Is the Asian real estate market crashing?
IMF says economic destabilization in the world affects housing prices.
Globally slowing real estate market Singapore, Hong Kong and Sydney cities were adversely affected. A simultaneous decline in house prices globally could lead to “financial and macroeconomic instability”, the IMF said in study released in April.
The common problems of these cities are the increase in the cost of borrowing, the increase of state regulations and the variable exchanges.
“As China’s economy is affected by the trade war, capital outflows have become more difficult, thus weakening demand in markets including Sydney and Hong Kong,” said Patrick Wong, a real estate analyst at Bloomberg Intelligence.

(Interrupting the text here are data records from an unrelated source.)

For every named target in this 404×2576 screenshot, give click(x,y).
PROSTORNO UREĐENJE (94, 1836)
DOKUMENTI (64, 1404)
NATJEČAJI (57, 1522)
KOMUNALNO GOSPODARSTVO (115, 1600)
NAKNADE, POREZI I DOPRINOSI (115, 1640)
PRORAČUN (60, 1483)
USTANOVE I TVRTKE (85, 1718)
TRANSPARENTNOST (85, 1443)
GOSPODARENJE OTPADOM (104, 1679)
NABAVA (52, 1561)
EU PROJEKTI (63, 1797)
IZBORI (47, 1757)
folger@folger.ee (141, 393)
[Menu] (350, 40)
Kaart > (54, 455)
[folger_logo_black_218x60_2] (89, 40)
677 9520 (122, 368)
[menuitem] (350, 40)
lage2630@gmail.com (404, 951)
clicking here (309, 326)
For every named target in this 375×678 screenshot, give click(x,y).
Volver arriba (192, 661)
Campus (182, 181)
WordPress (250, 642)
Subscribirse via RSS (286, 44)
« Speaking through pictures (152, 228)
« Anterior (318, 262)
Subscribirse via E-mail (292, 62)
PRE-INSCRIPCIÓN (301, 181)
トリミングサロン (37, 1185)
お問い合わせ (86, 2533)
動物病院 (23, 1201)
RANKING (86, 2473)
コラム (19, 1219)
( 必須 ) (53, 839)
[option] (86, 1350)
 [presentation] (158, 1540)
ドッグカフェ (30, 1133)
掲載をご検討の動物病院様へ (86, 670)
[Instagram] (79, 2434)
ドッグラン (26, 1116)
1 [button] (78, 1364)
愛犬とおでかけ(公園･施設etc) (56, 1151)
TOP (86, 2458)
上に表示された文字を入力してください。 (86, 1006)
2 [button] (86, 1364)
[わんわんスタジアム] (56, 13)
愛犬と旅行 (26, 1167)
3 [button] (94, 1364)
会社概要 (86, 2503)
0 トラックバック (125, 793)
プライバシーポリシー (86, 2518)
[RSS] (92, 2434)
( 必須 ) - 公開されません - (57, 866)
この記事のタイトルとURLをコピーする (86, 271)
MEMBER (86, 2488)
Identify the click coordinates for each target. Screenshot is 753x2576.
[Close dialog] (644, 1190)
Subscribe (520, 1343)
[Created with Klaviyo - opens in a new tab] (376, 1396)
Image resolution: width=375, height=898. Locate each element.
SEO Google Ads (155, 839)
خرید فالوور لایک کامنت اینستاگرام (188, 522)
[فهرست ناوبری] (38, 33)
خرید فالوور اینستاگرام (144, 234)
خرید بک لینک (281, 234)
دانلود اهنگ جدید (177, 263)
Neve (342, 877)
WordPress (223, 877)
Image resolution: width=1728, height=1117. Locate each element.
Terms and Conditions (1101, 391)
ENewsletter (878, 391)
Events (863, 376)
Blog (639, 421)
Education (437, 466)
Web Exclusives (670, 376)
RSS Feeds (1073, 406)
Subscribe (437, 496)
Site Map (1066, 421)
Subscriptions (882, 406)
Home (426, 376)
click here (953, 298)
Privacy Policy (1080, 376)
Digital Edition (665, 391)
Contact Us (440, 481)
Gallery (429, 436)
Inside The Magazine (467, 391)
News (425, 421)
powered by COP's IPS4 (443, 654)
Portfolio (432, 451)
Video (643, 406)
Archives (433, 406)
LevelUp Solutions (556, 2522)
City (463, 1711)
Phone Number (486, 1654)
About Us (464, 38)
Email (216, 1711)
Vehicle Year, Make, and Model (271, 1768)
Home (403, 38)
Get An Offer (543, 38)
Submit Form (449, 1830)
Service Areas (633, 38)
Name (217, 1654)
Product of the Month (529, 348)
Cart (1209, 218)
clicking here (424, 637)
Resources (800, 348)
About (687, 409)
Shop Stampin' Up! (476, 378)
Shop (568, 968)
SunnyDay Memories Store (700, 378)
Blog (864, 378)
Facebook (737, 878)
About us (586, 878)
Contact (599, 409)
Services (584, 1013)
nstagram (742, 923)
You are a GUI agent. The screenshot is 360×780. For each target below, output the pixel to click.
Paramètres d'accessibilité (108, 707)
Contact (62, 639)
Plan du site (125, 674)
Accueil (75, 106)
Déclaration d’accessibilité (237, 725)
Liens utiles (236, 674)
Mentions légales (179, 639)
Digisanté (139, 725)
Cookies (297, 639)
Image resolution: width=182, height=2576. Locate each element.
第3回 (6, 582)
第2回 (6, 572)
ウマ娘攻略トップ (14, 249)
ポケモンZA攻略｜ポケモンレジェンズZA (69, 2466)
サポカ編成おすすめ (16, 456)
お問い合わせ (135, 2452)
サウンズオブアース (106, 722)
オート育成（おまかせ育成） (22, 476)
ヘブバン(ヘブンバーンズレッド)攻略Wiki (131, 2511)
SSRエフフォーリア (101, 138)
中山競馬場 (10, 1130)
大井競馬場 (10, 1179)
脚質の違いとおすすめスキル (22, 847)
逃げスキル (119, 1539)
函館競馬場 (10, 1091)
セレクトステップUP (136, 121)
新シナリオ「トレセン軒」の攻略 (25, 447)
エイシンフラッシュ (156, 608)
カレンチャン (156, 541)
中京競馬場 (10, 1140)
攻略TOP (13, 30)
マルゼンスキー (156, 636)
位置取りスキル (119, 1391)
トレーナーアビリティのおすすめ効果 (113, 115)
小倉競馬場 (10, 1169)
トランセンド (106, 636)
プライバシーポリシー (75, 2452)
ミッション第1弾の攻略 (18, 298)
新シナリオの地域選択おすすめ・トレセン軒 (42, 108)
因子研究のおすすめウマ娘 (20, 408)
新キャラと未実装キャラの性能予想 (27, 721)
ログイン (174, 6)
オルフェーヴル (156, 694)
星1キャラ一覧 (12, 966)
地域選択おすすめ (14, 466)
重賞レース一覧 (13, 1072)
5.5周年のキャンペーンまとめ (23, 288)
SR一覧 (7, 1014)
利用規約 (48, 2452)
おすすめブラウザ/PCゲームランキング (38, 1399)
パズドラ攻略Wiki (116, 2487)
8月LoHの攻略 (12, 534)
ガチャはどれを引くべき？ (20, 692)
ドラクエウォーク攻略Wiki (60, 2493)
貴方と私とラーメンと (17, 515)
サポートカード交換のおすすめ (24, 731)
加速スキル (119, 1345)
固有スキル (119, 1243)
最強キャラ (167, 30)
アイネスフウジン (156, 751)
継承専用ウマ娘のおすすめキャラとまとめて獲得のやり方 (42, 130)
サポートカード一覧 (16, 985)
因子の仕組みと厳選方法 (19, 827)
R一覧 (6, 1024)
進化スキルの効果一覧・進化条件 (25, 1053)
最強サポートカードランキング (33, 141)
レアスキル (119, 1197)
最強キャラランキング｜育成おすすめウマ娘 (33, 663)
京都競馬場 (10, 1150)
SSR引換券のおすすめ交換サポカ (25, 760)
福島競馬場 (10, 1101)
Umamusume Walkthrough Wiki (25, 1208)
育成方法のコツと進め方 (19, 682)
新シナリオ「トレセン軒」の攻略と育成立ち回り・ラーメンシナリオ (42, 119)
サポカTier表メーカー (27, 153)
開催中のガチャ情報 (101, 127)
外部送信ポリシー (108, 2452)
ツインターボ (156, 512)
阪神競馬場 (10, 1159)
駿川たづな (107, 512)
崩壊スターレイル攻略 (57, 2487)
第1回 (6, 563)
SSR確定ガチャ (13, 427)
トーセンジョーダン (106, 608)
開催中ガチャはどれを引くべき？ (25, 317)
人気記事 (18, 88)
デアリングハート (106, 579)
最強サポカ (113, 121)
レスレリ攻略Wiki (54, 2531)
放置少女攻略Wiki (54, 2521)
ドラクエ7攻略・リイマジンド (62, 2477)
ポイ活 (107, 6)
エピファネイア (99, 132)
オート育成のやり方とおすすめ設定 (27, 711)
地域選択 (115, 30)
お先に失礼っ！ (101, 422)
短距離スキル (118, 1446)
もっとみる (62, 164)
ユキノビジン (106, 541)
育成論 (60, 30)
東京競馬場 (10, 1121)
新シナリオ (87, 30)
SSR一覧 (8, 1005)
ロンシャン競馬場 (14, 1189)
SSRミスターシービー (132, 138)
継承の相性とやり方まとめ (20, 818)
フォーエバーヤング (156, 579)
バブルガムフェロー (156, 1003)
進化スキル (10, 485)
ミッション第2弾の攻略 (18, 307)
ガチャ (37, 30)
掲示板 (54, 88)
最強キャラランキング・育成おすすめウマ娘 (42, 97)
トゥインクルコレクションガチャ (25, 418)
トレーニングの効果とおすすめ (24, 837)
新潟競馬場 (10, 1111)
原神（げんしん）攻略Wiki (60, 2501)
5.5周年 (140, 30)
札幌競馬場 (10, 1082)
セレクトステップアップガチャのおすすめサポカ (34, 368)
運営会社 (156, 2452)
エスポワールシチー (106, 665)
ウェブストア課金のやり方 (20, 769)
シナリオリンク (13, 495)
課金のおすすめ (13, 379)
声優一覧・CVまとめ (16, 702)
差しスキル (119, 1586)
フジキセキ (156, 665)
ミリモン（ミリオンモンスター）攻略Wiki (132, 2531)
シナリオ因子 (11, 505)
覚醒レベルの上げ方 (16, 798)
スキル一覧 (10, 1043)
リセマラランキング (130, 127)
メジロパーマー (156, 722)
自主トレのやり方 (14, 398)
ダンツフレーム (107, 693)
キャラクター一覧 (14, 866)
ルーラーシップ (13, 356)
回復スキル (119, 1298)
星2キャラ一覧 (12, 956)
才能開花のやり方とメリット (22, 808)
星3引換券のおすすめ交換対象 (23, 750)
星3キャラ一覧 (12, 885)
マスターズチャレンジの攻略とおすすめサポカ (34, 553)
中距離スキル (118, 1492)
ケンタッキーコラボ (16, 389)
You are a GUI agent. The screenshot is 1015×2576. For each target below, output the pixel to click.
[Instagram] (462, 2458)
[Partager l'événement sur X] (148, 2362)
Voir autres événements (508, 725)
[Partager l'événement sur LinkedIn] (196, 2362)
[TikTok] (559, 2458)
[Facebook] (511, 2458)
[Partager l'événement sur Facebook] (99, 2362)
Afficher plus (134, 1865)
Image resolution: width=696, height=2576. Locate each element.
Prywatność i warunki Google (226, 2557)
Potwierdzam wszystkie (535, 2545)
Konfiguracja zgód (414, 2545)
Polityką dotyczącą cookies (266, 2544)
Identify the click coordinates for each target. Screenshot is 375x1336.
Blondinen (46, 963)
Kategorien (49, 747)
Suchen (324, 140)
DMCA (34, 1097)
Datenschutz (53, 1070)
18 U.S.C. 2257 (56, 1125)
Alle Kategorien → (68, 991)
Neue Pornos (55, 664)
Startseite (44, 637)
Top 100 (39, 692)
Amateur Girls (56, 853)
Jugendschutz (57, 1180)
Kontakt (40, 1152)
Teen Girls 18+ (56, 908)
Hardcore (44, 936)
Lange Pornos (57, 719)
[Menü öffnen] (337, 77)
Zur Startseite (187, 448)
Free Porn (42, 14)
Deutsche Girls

The real estate sector was hit in Hong Kong, one of the cities selling the most real estate in the world. Values in the city have fallen for 13 weeks straight since August, the longest losing streak since 2008, figures from Centaline Property Agency show. Concerns about higher borrowing costs and a looming vacancy tax have contributed to the slide.
Real estate prices have dropped in Singapore, which has the most expensive real estate prices in the world. Last month the government decided to apply stamp duty. “Landed home prices, being bigger ticket items, have taken a greater beating as demand softened,” said Ong Teck Hui, a senior director of research and consultancy at JLL.
Sidney has experienced the worst real estate decline since 1980. Average home values in the harbour city have fallen 11.1 per cent since their 2017 peak, according to CoreLogic data released on Wednesday – surpassing the 9.6 per cent top-to-bottom decline when Australia was on the cusp of entering its last recession.